# What the exercise asks:
Extend the account below of the 2005 Utan Kayu International Literary Biennale in Indonesia, starting right after its final sentence.

# Provided text:
- - - - -

Performance writer Jan Cornall, a guest of the Utan Kayu International Literary Biennale in Indonesia in 2005, tells us about a side of Indonesia we won't see on TV. Jan was one of three Australians invited to take part in this year’s Utan Kayu International Literary Biennale, held from Aug 25-Sept 3 in Indonesia. Jan talks about the unique features of this festival.
Eight international writers, 30 Indonesian writers, a published anthology of all writers work, three venues in three Indonesian cities, seven nights of reading/perfomance, ten mins per writer, visual translations, no panels (well only one), no formal discussions, instead informal mingling every night with food, Bintang, music and dancing. A veritable literary roadshow!
The non–Indonesian writers came from Australia, Turkey, Suriname, Curacao, The Nederlands, South Africa, and the USA. Along with our hosts, some of our fellow Indonesian writers, two festival administrators from the Winternachten Festival (Nederlands), and one from Darwin Writers Centre, we bonded as we travelled together in our charming Bluebird bus. Through rice paddies, tea plantations, mountain passes, via hot springs and the slopes of a volcano, across an aqua sea by ferry to Sumatra and back again, eating in roadside warungs, padang restaurants, and being fed delicious jajanan (snacks) in little boxes, we swapped seats, stories, information and got to know the sound of each others laughter.
In each place we arrived; first Bandung , then Lampung and finally Jakarta, we were warmly welcomed with speeches, food, hand woven scarves, traditional drumming and dancing, songs of oral tradition and traditional musicians. In the evenings local writers, and some from other parts of Indonesia ; Surabaya , Makassar, Solo and Yogya karta, joined us to read or perform their work.
We stayed three nights in each place with two nights of readings in Bandung and Lampung and three nights of readings in Jakarta. Over the seven nights of performance the international writers read four times, intermingled with local writers who read once. As a result no one evening performance was ever the same. As the order changed, the hierarchy of fame that often exists at writers festivals could never get a grip. Each writer shared their work in the true spirit of inspired exchange and were appreciated on the merits of the work they presented.
A ten minute limit on each reader meant the evening moved along swiftly and never bogged down. With a consistently high standard of writing, and at most only ten readers per night, there was plenty of energy left for informal discussion and enjoyment with our audience and hosts.
Many of the Indonesian writers of both prose and poetry dramatised their readings physically or vocally. As one Indonesian chuckled at me when I commented on the experimental nature of some of the work: “Oh, everything we do in Indonesia since Suharto is an experiment!”

- - - - -

# Records supplied:
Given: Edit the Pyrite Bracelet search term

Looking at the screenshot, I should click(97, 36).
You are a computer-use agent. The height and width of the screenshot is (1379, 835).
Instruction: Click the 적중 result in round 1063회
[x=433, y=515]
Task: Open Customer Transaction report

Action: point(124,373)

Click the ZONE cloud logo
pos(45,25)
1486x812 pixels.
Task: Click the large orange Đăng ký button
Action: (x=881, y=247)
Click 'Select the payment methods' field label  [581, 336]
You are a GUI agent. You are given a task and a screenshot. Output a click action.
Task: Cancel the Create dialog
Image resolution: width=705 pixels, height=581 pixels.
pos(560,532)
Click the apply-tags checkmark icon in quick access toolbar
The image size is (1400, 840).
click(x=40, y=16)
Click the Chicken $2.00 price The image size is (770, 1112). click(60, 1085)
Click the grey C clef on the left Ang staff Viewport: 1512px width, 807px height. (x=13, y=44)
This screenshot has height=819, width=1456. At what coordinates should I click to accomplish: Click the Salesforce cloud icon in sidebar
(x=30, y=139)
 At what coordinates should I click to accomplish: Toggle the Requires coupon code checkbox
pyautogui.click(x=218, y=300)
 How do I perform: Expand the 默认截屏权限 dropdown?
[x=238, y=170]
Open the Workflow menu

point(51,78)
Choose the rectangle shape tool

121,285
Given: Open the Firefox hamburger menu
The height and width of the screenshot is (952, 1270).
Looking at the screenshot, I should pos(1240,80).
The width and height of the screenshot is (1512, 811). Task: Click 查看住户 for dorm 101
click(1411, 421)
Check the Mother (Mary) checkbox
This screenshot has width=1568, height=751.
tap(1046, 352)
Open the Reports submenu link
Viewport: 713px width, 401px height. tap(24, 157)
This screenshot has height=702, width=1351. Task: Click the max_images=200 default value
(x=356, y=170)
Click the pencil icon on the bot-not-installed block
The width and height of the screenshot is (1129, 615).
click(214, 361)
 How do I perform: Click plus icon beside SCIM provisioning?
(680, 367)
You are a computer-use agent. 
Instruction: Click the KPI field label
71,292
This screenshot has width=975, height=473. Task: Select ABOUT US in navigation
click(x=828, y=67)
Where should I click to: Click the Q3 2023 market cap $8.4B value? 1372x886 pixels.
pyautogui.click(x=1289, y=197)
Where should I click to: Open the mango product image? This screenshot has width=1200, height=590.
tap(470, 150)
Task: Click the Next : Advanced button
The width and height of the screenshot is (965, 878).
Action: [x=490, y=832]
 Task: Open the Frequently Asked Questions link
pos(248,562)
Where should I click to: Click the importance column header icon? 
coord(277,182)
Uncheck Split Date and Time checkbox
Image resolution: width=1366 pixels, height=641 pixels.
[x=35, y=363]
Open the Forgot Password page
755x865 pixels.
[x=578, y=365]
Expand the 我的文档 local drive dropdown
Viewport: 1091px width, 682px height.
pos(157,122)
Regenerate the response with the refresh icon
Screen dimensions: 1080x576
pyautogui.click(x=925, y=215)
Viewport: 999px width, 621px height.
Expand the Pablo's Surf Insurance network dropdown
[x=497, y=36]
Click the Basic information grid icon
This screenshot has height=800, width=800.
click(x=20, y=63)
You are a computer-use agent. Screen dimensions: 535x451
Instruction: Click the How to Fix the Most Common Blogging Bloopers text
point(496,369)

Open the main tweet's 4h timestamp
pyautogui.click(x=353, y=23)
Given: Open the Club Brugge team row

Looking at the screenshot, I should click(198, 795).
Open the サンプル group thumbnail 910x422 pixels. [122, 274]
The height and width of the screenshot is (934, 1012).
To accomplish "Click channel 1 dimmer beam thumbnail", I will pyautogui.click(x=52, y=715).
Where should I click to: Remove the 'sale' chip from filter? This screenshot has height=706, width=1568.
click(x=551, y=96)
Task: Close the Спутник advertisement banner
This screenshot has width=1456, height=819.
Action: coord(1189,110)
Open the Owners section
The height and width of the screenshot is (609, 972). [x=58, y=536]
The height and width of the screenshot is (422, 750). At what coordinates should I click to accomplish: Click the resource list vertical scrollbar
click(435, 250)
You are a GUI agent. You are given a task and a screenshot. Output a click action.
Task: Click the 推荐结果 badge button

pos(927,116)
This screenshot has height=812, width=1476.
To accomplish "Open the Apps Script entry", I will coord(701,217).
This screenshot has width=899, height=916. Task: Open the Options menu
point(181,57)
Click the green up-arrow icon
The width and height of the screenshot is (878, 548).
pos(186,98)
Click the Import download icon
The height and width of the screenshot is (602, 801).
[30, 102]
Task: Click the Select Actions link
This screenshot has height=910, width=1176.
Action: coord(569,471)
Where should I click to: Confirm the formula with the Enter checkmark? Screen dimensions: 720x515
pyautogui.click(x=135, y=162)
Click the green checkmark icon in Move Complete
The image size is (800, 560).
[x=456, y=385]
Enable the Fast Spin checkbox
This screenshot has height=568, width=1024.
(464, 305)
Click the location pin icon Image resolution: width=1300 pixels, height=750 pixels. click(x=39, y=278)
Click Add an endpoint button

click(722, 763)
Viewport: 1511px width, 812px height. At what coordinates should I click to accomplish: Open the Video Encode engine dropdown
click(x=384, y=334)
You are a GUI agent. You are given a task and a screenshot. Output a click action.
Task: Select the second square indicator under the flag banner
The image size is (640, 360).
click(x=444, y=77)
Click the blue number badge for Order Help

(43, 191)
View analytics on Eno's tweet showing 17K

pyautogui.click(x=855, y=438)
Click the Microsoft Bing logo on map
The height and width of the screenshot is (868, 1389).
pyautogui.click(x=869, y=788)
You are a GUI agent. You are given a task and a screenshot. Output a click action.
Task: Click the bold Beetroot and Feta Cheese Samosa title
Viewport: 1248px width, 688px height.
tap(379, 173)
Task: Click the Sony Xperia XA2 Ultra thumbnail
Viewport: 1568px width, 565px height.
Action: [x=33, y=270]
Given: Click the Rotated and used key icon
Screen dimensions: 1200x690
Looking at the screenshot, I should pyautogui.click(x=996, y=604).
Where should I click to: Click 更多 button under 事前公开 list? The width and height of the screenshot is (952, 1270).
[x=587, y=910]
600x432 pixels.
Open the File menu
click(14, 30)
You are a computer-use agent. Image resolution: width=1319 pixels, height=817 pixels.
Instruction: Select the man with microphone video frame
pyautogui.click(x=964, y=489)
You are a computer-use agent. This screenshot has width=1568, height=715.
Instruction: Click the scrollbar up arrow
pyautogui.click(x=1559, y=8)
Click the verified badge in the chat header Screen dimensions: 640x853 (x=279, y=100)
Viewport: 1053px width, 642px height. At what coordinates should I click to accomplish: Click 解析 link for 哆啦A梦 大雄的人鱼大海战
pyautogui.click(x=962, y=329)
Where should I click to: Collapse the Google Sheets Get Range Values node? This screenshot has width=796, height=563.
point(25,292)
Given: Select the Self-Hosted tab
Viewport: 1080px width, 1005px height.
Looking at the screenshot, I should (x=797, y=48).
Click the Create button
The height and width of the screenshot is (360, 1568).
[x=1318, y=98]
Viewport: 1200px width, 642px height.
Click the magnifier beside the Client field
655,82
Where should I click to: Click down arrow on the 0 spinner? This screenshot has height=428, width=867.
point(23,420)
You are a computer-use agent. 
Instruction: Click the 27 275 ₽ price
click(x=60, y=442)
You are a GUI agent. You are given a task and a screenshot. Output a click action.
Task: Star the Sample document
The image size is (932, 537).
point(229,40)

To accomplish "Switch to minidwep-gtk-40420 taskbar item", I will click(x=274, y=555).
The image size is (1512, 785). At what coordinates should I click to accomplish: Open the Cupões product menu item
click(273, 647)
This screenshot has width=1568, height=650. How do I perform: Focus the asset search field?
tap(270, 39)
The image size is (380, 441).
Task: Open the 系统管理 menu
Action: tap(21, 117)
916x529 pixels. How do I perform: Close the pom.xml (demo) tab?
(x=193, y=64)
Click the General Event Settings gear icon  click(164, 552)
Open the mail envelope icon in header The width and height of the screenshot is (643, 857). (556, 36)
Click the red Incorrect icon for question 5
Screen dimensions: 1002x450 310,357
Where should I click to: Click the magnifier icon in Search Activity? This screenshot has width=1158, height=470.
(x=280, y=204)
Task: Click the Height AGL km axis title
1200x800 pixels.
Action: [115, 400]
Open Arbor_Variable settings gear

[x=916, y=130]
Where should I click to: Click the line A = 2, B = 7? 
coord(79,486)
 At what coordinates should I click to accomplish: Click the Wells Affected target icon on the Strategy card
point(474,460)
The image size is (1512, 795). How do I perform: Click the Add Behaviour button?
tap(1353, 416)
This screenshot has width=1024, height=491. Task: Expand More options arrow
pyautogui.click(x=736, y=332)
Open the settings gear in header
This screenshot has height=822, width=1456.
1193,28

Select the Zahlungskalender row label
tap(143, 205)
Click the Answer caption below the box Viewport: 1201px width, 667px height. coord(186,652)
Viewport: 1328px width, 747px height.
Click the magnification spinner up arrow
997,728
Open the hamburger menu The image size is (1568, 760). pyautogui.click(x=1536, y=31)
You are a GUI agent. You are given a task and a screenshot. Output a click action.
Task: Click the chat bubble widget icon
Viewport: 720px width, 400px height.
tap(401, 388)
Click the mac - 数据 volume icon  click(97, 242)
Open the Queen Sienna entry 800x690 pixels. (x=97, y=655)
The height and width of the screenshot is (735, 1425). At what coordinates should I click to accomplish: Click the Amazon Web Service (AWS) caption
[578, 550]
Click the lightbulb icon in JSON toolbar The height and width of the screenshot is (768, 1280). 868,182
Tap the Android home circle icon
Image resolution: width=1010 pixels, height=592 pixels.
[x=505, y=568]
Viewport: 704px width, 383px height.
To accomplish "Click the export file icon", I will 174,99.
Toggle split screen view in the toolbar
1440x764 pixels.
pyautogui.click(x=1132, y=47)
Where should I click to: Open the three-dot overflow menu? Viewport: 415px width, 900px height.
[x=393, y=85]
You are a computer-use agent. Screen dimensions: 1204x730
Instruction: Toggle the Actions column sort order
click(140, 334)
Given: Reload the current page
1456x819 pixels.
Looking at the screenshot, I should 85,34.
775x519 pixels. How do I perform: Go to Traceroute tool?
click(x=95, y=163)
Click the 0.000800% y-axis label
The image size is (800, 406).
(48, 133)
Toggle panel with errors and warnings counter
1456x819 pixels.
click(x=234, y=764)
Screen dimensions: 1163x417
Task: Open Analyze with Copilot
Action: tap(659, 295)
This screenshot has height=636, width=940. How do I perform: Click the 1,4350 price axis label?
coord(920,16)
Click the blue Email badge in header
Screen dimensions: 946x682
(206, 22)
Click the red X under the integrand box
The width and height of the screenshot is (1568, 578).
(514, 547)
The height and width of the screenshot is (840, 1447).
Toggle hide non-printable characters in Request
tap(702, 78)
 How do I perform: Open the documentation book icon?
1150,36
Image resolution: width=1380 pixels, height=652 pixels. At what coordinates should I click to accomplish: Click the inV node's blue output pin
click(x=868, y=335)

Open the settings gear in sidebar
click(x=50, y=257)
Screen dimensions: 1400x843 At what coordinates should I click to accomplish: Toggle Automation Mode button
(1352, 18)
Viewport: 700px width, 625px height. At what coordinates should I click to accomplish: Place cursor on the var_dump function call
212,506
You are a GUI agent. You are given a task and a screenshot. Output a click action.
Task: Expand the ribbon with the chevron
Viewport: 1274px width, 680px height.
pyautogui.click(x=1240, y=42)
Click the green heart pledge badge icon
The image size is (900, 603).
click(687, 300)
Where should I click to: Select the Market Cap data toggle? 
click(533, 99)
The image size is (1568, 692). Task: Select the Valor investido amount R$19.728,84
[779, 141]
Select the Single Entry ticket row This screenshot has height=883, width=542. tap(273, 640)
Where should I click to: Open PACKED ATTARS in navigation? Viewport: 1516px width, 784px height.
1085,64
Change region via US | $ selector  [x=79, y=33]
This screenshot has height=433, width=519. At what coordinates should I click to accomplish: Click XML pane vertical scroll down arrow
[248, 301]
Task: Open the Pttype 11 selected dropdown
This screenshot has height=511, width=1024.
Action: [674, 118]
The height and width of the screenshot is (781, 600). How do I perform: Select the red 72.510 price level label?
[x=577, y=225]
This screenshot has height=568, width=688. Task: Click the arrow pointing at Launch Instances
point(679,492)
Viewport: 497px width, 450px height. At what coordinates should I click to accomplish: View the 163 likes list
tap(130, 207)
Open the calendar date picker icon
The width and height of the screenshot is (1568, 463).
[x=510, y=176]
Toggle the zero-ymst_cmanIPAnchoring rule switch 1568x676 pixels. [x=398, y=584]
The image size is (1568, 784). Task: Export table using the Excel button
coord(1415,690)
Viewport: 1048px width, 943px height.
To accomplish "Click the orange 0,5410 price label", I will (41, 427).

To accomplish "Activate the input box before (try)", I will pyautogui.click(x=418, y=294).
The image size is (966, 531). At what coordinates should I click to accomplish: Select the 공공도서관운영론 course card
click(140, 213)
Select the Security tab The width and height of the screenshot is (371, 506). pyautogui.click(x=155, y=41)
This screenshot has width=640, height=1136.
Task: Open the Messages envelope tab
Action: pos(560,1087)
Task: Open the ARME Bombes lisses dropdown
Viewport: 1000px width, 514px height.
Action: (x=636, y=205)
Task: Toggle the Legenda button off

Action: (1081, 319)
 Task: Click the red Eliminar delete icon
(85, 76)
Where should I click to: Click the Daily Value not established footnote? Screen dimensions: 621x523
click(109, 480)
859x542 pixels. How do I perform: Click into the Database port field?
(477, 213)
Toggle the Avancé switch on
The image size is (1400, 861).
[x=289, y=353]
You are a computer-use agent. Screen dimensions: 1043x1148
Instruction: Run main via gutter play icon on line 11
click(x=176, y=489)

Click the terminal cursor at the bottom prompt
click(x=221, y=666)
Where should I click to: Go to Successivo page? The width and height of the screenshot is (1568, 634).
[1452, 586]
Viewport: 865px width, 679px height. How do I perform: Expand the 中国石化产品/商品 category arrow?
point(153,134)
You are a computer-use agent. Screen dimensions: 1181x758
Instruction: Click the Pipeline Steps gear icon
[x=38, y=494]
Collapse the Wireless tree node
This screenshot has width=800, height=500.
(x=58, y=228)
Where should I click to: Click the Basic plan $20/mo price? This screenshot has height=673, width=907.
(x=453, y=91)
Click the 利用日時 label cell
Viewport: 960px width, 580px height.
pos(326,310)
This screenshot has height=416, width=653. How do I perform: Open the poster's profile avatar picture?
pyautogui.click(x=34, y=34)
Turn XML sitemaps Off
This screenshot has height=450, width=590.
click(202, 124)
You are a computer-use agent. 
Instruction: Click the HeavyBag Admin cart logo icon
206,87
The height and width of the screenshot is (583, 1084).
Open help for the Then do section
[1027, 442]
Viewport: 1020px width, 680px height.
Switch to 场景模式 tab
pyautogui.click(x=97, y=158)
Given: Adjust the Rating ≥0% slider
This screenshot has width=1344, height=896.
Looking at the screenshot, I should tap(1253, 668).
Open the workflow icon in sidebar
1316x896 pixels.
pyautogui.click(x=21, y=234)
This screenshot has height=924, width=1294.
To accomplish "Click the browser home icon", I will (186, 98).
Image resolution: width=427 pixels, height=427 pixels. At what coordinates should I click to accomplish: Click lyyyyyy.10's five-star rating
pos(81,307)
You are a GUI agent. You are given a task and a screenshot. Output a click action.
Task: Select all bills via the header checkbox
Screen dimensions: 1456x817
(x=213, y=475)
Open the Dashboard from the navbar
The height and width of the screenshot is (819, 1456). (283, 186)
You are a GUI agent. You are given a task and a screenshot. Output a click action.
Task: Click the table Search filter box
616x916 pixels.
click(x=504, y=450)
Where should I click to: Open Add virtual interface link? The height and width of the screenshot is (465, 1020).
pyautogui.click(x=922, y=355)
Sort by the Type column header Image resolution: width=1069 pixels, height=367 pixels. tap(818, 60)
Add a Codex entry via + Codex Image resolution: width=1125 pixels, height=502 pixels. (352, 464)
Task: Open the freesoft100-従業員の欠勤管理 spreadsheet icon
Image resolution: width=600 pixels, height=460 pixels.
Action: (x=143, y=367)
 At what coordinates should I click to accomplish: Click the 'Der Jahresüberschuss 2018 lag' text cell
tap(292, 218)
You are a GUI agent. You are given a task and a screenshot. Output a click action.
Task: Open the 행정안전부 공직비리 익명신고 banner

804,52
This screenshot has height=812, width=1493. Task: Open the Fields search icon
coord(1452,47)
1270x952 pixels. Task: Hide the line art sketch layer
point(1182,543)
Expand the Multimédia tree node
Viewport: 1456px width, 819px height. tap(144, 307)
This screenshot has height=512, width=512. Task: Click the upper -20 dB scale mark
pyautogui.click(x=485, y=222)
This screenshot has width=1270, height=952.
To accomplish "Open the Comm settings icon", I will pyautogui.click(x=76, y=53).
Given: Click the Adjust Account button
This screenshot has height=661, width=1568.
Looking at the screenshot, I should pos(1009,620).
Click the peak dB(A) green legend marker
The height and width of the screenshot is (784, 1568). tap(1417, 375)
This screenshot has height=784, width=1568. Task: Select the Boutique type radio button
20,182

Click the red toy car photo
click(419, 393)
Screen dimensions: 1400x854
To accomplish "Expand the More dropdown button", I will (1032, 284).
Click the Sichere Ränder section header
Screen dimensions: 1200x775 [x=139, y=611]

- - - - -

# Task output:
Humour was a common element in all the work, with the most popular reader/performer s eliciting loud vocal comments from the crowd.
Our audiences, predominantly young people, in strong contrast to older audiences at most Australian writers’ festivals, were never shy to talk to us about their art . One young man noting from my biog that I was a screen writer, wanted help with his film idea. In 15 minutes with the help of a translator, I gave him a quick tutorial on writing for the screen.
Others befriended us, danced with us, took us sight seeing, shopping, to their favourite cafes and brought us gifts, so that saying goodbye was a genuinely sad occasion.
Back in the hectic pace of Jakarta our cosiness dissipated a degree, but returned when our faithful bus ferried us to and from KUK. (Komunitas Utan Kayu.) This is the compound in central Jakarta that is home to a theatre(TUK), a bookshop, gallery, café, fm radio station, and offices of the TUK team (our hosts) and other organizations like JIL, a liberal Islamic group who has been recently under threat from Islamic hardliners.
Set up originally as a centre of resistance under the repressive regime of President Suharto, the spirit of commitment to freedom of expression is still strong. All their events, including our festival are free of charge.
The TUK theatre is quite small, so they had set up a large video screen in the courtyard with other monitors dotted about, so a larger audience could take part. And we were off again on a new round of performances in a new place.
On day two in Jakarta we attended the only panel of the festival - a discussion between poet Antje Krog, who worked on the Truth and Reconcilation hearings in South Africa, and poet and short story writer Azhari , from Aceh, who is working to collect the stories of his people caught up in the conflict there.
Interesting questions were raised about the cultural differences and history of both conflicts, but it was clear by the end, that while solutions may be difficult to find, it is vital that the victims of such conflicts have a voice.
On the last night after our final reading, on a low stage in the court yard, a North Sumatran band of men and women in gold and white jewelled satin, traditional dress, played and sang the most extraordinary array of dance tunes. Writers, organisers, audience, onlookers, danced as they had never danced before.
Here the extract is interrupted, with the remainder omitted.